In vivo, contact guidance could be involved in axon growth along other nerve axons, or along oriented glial cell processes which may form channels or tunnels to direct earliest nerve growth (Letourneau, 1982; Silver & Sidman, 1980). Contact guidance features amongst the possible cues offered to extending axons by guidepost cells in invertebrates (Bate, 1976).

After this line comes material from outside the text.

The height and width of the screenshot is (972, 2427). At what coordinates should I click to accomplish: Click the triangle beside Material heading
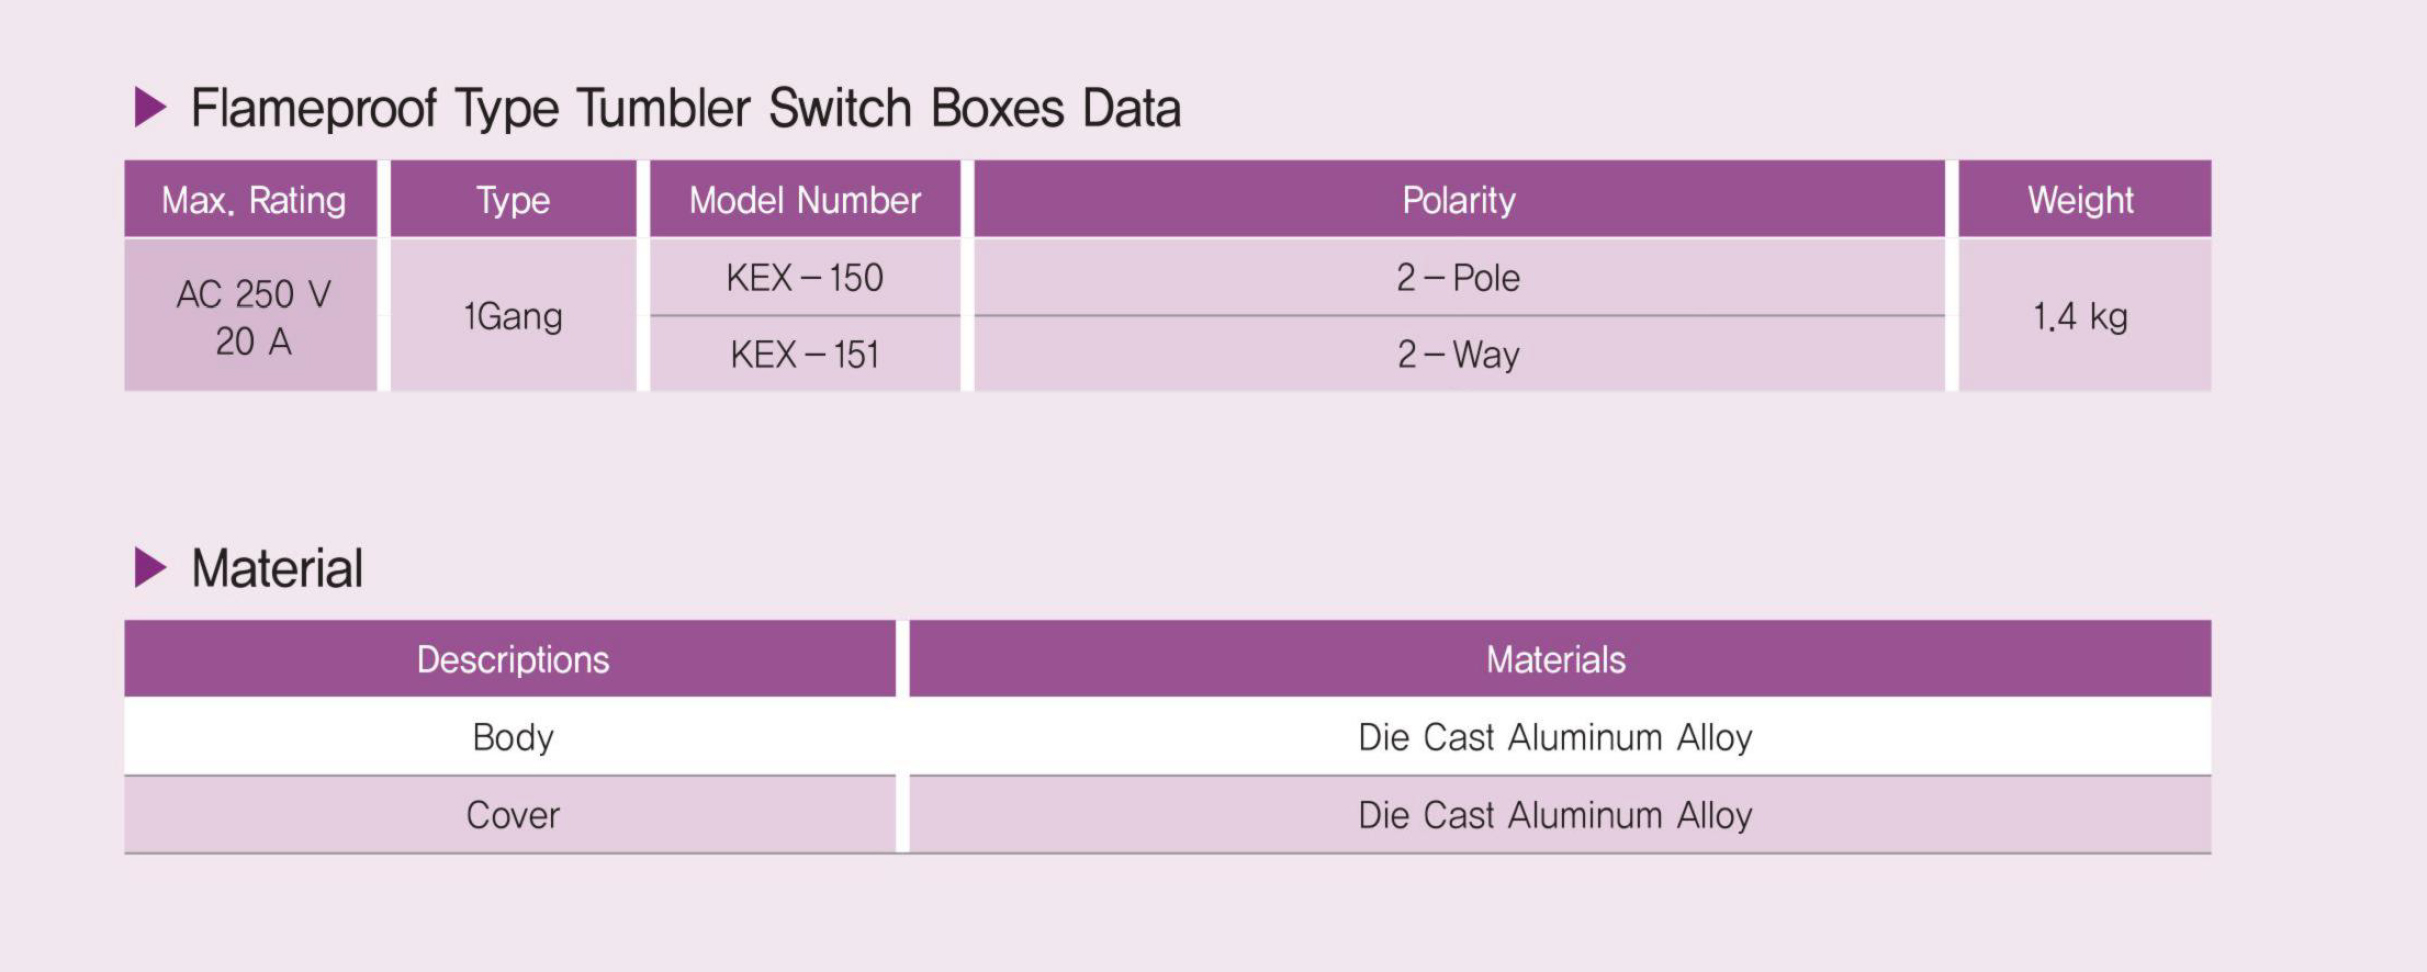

Endogenous electric fields exist in some embryos. Steady currents have been measured leaving the primitive streak of the chick embryo (Jaffe & Stern, 1979), passing dorsoventrally through Xenopus skin and internal tissues (Robinson & Stump, 1984) and leaving the neural tube of the quail embryo (Erickson & Nuccitelli, 1984). The magnitude and distribution of the electric fields which these set up within the complex geometry and confined tissue spaces of an embryo have not been determined directly, but estimates show that they may approach and exceed the threshold value for electrical orientation of neurites in vitro (e.g. Erickson & Nuccitelli, 1984). It is possible that channels and tunnels, ‘cross roads’ and decision points for early axon growth all coexist in vivo with specifically located and oriented electric fields. Other cues, gradients of chemical attractants or gradients of substrate stickiness are likely to be present and to interact as well. A small electric field has been shown to be a more potent guiding influence on neurite growth in vitro than contact guidance. The relative influences of other cues in vitro and the relative importance of all cues in vivo has yet to be tested.
I thank the Medical Research Council, the International Spinal Research Trust and Action Research for support.